EAST POINT, Ga. (AP) — The closure of an emergency room, inpatient beds and operating room at a hospital south of Atlanta could cause critical delays in patient care and put stress on other hospitals in the area, medical experts tell the Atlanta Journal-Constitution.
Wellstar Atlanta Medical Center South in East Point is slated to shut down on May 6 and turn into a 24-hour outpatient clinic. It currently has the only emergency room in Fulton County south of Interstate 20.
The loss of the ER could delay care for strokes, heart attacks and other medical conditions that require especially prompt treatment, the AJC reported Friday.
“Distance matters. Place matters,” said Justin Moore, a Medical College of Georgia and Georgia Cancer Center epidemiologist who studies the connection between geography and health. He added, "So if you take a resource from a community that provides certain health services, I mean, that could lead to a ... loss in lives.”

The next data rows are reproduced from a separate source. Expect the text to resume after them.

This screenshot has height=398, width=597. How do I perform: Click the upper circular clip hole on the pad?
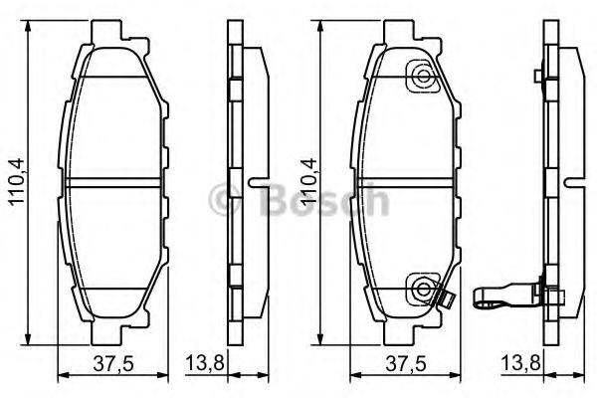423,77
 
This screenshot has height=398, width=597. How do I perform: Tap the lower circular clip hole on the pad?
423,290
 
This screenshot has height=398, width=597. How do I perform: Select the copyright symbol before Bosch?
235,202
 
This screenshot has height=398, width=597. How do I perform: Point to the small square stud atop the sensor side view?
537,77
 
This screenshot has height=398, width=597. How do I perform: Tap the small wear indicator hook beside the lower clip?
448,297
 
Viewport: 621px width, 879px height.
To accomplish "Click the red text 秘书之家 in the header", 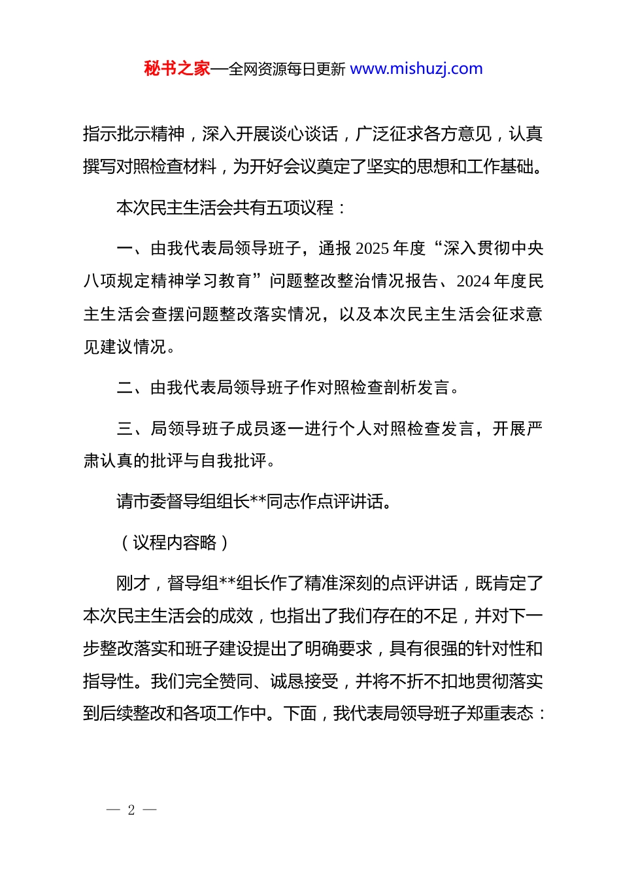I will (177, 69).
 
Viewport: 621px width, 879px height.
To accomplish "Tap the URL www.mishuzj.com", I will (416, 69).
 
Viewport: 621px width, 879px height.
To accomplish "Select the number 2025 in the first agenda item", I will (373, 249).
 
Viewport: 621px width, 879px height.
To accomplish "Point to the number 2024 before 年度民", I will (473, 281).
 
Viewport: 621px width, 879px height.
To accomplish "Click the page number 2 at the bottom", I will (131, 810).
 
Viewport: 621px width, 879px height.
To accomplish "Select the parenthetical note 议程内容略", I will (175, 543).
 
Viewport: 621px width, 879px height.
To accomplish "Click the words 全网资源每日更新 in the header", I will (287, 69).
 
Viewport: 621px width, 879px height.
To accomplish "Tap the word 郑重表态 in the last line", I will (499, 714).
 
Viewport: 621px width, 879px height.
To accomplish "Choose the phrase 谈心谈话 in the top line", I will (304, 135).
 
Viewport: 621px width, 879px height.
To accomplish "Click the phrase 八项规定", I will (117, 281).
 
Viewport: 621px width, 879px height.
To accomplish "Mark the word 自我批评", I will (235, 461).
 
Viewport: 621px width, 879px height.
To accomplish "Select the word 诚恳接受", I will (304, 681).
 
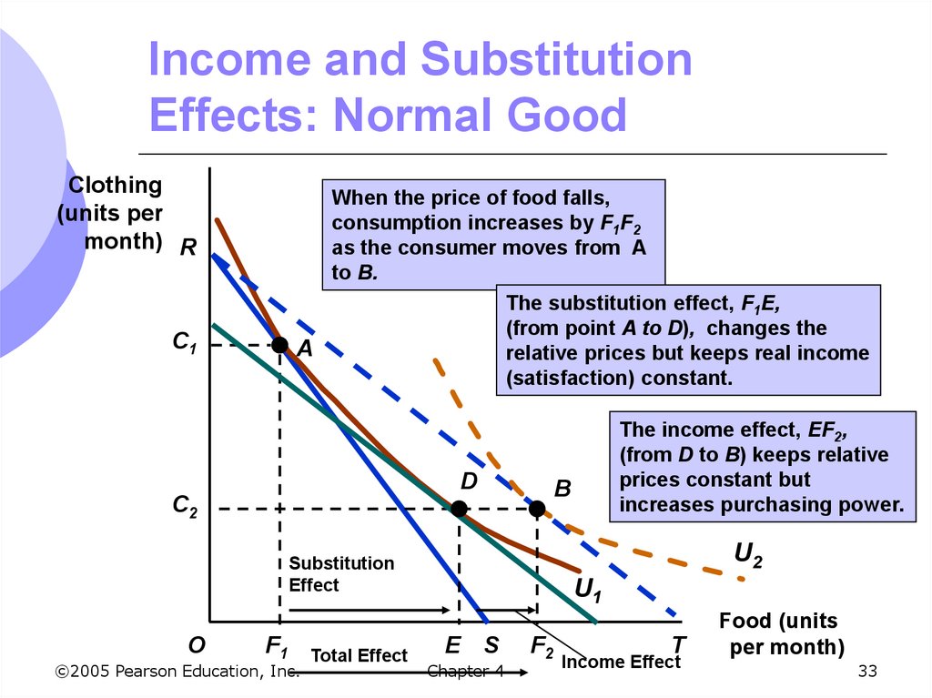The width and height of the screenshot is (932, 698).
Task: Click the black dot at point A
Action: (279, 345)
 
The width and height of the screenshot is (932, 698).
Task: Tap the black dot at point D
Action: (460, 509)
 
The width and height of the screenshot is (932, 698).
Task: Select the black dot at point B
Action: (537, 509)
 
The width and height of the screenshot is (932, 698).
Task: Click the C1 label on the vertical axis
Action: (185, 344)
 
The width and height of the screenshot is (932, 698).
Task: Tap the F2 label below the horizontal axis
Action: (542, 647)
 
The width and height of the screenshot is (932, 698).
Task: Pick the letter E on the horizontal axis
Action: (452, 645)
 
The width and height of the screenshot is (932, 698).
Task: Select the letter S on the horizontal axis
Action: (491, 645)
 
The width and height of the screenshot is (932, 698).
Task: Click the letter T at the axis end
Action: (678, 645)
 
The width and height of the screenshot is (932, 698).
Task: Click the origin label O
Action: (197, 645)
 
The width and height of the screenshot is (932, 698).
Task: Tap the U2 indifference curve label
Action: (747, 554)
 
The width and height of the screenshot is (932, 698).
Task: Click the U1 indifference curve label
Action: (588, 591)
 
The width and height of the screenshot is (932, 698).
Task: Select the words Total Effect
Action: (359, 655)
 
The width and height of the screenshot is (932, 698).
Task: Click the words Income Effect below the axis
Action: (621, 662)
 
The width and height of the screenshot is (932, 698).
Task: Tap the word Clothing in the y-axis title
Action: (116, 186)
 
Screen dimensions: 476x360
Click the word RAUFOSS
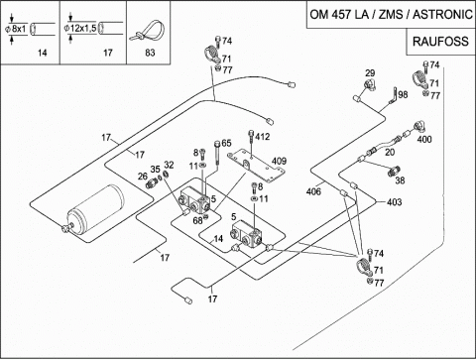tap(440, 42)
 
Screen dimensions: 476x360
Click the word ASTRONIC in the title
tap(442, 15)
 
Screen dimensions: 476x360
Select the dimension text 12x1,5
tap(82, 28)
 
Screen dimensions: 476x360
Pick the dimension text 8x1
tap(19, 29)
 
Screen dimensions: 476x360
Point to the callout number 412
tap(263, 137)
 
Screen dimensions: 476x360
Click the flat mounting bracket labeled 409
tap(256, 166)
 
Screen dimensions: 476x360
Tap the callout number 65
tap(226, 143)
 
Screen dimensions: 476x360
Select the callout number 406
tap(313, 191)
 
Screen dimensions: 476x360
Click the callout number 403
tap(394, 201)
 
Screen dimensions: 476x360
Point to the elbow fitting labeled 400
tap(420, 127)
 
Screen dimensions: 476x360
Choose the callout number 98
tap(403, 95)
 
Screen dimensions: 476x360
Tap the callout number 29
tap(370, 73)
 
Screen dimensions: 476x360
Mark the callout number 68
tap(197, 220)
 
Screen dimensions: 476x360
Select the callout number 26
tap(143, 177)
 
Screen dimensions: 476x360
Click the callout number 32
tap(169, 165)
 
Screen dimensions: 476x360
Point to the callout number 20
tap(390, 152)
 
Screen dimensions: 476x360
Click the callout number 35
tap(155, 170)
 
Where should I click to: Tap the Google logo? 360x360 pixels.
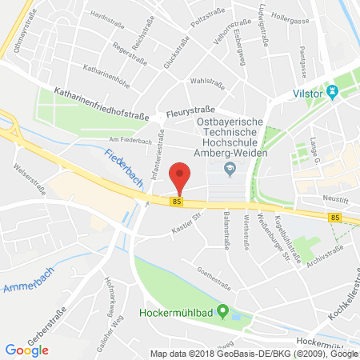click(26, 349)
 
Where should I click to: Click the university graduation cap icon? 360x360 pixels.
click(230, 167)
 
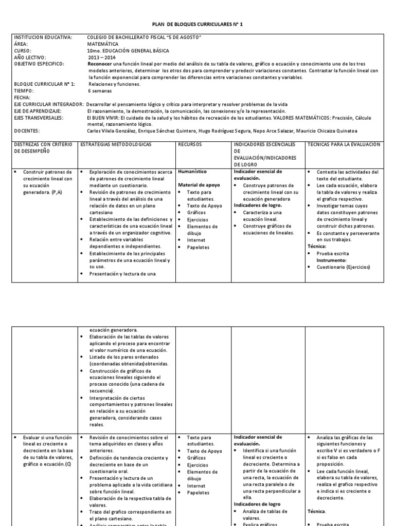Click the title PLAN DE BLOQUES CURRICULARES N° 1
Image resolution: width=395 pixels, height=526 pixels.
pos(197,24)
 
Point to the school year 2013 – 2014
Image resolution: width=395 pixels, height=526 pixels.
pos(101,58)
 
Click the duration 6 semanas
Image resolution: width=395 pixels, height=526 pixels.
pos(100,90)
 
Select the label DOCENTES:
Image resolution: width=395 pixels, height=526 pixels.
pos(27,131)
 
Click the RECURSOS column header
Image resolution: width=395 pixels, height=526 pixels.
pos(190,145)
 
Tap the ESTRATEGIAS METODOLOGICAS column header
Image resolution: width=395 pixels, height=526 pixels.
pos(116,145)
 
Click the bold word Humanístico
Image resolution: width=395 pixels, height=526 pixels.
pos(192,171)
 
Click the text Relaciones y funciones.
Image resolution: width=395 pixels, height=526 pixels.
pos(114,84)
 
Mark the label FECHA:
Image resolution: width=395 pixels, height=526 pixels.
pos(23,97)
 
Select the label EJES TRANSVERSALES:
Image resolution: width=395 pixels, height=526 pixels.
pos(39,118)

Other hospitals could also face additional burdens at a time when they are dealing with a return of patients for services and treatment delayed by the pandemic, said Rebecca Cash, an assistant professor of Emergency Medicine at Harvard Medical School.
“If a hospital closes and then the surrounding hospitals have to absorb that volume, ... that affects quality of care for everyone, not just time-critical (patients),” Cash said.
Wellstar says the decision was prompted by patient admissions that were lower than average and a staff shortage.
The shift to outpatient care better reflects community needs and will allow the facility to focus more on preventative care. Other hospitals with emergency rooms, additionally, are within 10 miles (16 kilometers) of the East Point site, Wellstar says.
“We think that with this new model, we’ll be able to provide the right care at the right place and to meet the health care needs of the East Point community more effectively,” Wellstar CEO Candice Saunders told the AJC.
The hospital is located in a largely Black community that has a lower median household income than other parts of Fulton County.
Critics say Wellstar has not invested enough in the site to lure patients. Brandon Reese, a lobbyist for Wellstar, told the Fulton County Commission that Wellstar had spent more than $120 million on the hospital since 2016 but was not able to drive up patient interest enough.
The AJC points out that Wellstar is investing elsewhere, including looking to borrow $200 million to build a seven-story tower at Kennestone hospital in a more affluent part of Cobb County.